工作人员老周的那句话像一把刀,从李彬的耳朵里扎进去,一路剖开了他所有的侥幸、伪装和自欺欺人。
他冲了过去,是那种身体比大脑先行动的冲。
他的膝盖撞上了一台仪器的边角,发出一声沉闷的撞击声,痛感从髌骨往上窜,但他没有停下来。
他扑到那扇门上,双手同时砸向冰冷的金属门板,发出一声比刚才老周拍桌子更沉、更闷、更绝望的巨响。
“开门!七玖!七玖你开门!”他嘶吼着,声音从喉咙深处撕裂出来。
他疯狂的捶打,拳头的指节撞在金属上,皮先破了,血从裂开的皮肤里渗出来,在暗铜色的门板上留下几道模糊的暗红色印迹。
他不知道疼,或者说他感受不到疼,因为愧疚比疼更疼。
“门锁住了!它锁住了——开门啊!”他把整个人的重量撞向那扇门。
门纹丝不动。
评级室C室的门甚至没有发出一丝震颤,它太沉了,沉得不像是任何已知的金属,他的身体撞在上面就像一袋血肉撞上一堵山。

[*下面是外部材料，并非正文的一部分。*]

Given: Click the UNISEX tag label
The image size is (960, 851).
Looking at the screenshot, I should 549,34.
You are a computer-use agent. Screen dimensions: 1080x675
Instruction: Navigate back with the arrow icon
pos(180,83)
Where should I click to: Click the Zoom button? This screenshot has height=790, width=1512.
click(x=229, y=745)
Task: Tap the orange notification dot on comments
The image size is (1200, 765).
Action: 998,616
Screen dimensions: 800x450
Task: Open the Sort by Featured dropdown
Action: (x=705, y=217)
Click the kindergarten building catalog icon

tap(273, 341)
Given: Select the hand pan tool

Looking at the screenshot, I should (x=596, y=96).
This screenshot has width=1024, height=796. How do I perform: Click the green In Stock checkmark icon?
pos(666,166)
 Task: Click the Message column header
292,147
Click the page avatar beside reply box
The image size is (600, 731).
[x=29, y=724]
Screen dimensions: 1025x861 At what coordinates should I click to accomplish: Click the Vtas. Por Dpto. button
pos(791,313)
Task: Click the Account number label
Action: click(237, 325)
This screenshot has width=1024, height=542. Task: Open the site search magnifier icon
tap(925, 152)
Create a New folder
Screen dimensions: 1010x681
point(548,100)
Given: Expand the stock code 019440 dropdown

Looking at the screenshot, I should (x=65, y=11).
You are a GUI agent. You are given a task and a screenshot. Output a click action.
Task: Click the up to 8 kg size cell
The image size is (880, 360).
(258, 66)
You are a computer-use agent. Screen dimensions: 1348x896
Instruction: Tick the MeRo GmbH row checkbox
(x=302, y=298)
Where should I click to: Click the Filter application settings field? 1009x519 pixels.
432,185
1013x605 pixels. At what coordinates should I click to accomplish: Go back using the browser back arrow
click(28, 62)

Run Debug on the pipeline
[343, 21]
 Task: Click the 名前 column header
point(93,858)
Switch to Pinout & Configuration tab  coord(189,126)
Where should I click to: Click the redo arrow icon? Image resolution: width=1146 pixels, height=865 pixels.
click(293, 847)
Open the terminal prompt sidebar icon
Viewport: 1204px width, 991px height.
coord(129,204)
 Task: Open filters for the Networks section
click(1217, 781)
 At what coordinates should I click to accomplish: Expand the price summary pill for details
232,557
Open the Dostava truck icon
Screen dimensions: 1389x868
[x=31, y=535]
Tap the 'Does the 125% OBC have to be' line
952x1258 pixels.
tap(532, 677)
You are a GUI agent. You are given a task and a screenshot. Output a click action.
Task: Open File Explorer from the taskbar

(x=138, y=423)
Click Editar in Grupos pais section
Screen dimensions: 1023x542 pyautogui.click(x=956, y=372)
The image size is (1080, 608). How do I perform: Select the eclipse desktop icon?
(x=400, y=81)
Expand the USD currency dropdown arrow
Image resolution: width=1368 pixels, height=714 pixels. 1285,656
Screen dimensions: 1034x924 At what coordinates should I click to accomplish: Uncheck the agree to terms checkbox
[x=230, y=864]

工作人员老周站在操作台后面,看着这一幕,他的眉头皱得很深,深到眉心挤出了两道竖着的沟壑,但他的嘴角却轻微地上翘着。
他的声音比刚才低了很多,语气里有同情,也有无奈。
“别费劲了。”他说,每个字都像一块从高处落下的石子,不重,但精准地砸在李彬最脆弱的部位,“没用的,这扇门只有测试完,它才会自动打开。”
李彬转向他,整个人像一只被抽掉了骨架的风筝,他的手还贴在门上,血从指节往下淌,顺着暗铜色的金属表面拉出几条歪歪扭扭的细线。
他看着老周,嘴唇控制不住的在抖,手也在抖,心脏不知道为啥开始有点绞痛,难受到不知道怎么办。
他一步一步的走向老周,像是在祈求最后的希望。
“求你了,求求你了,我不测了,我真的不测了。”
他的声音已经哑了,声带被刚才的嘶吼磨得又粗又涩,每一个字都像是从砂纸上拖过去的,“对不起,我不该这样,求你开开门好吗?开一下就好——我不测了,真的不测了,你让我把她带出来——”
李彬话还没说完就开始泣不成声。
老周靠在操作台边缘,两只手撑着台面,手指无意识地摩挲着电子笔的边缘。
脸上依旧摆满了无奈,他说“真不是我不帮你。”
“是真没办法,这评级室又不是死的,它是活的。只有测试完,门才会打的开。现在谁也没辙,等等结果吧。”
老周刚说完,一个声音从旁边接了上来。
那个声音在安静的评级厅里清晰得像一把刀子在瓷器上慢慢拖过去。
“老周没把话说明白。”张亮靠在墙边,双手插在夹克口袋里,姿态依旧是那种松散的、半倚半站的懒散,但他的眼睛没有一丝懒散,正一眨不眨地盯着李彬。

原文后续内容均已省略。